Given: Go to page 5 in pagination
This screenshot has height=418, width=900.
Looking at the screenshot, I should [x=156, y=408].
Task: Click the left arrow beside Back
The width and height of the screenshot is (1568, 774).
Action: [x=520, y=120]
...
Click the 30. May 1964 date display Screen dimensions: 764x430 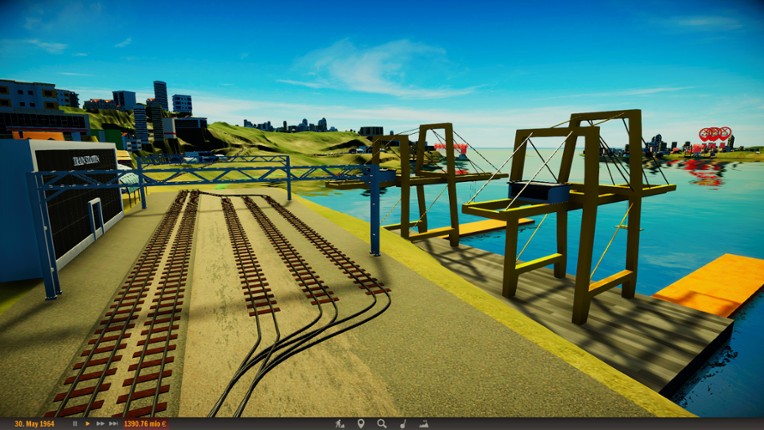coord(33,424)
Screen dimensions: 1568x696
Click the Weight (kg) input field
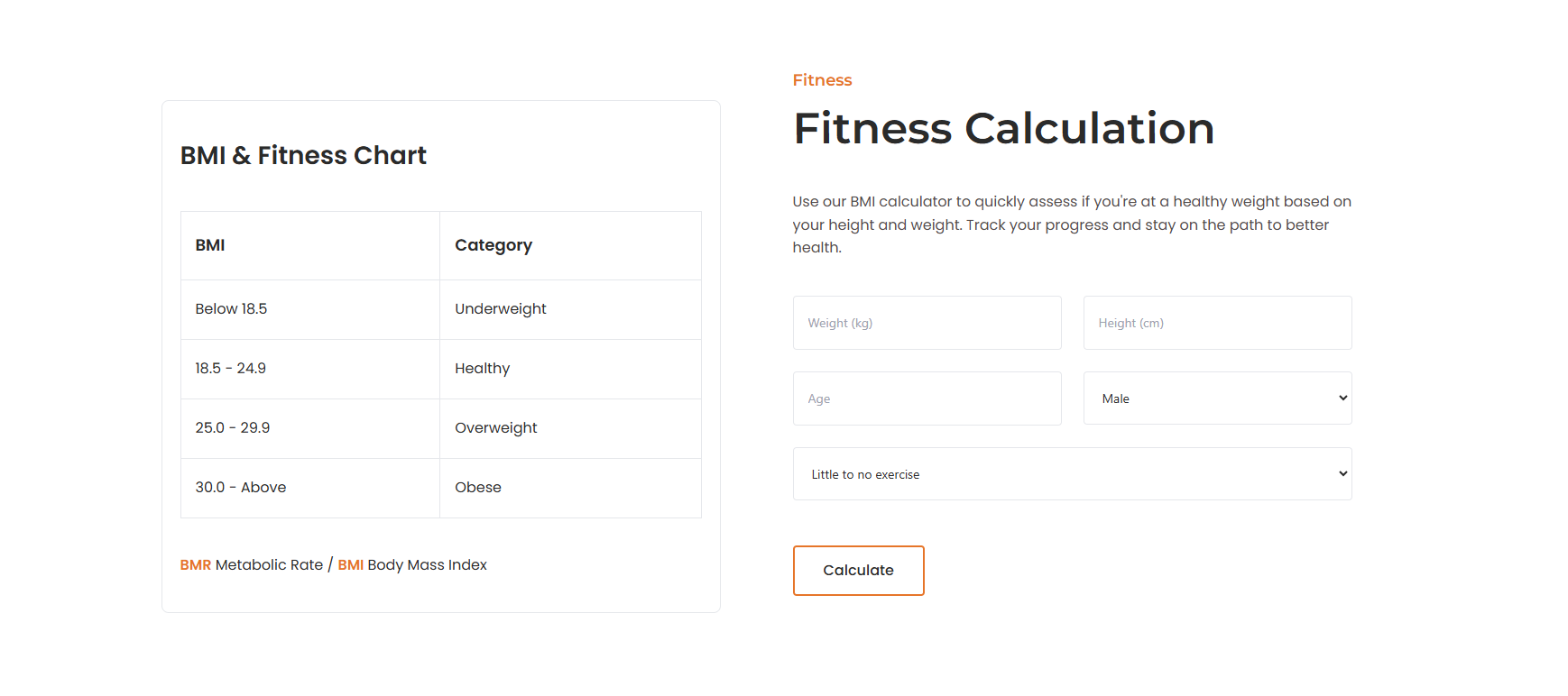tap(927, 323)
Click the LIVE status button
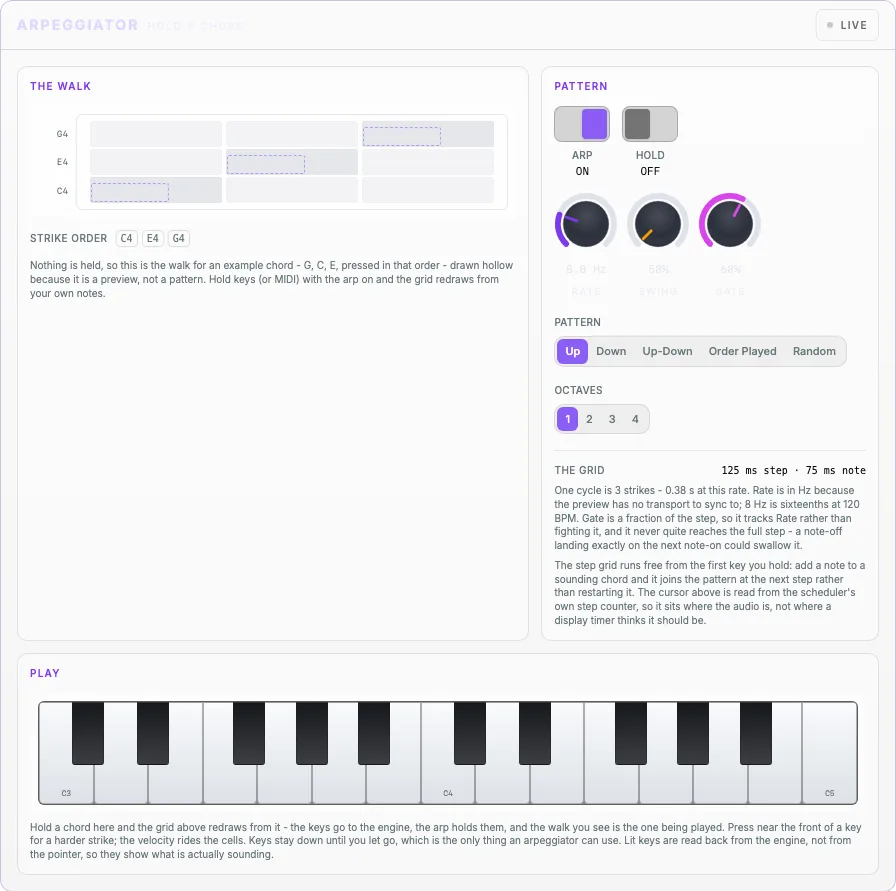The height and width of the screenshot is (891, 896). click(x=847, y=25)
* * *
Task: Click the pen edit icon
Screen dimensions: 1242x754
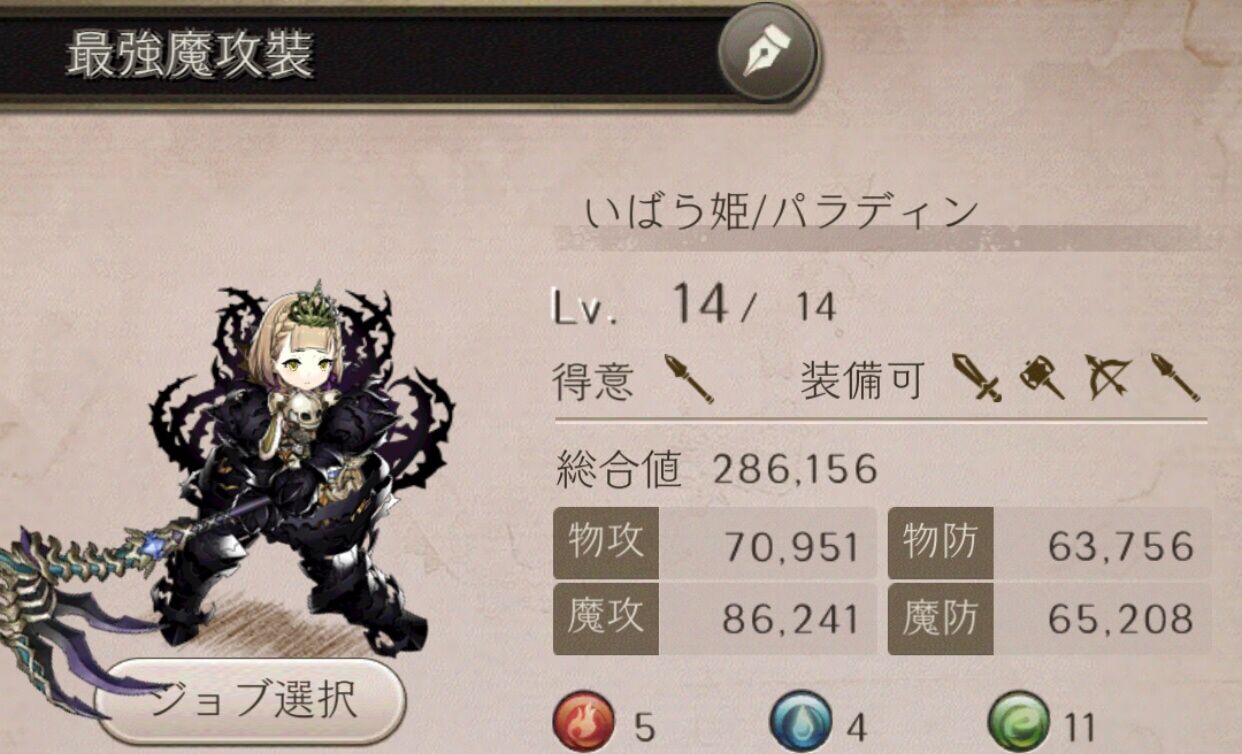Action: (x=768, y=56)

*What to work on*. Wherever a line holds the word "Task", copy that line out of the entries above.

*Expected answer*.
Task: Click the left arrow beside Back
Task: Click the pen edit icon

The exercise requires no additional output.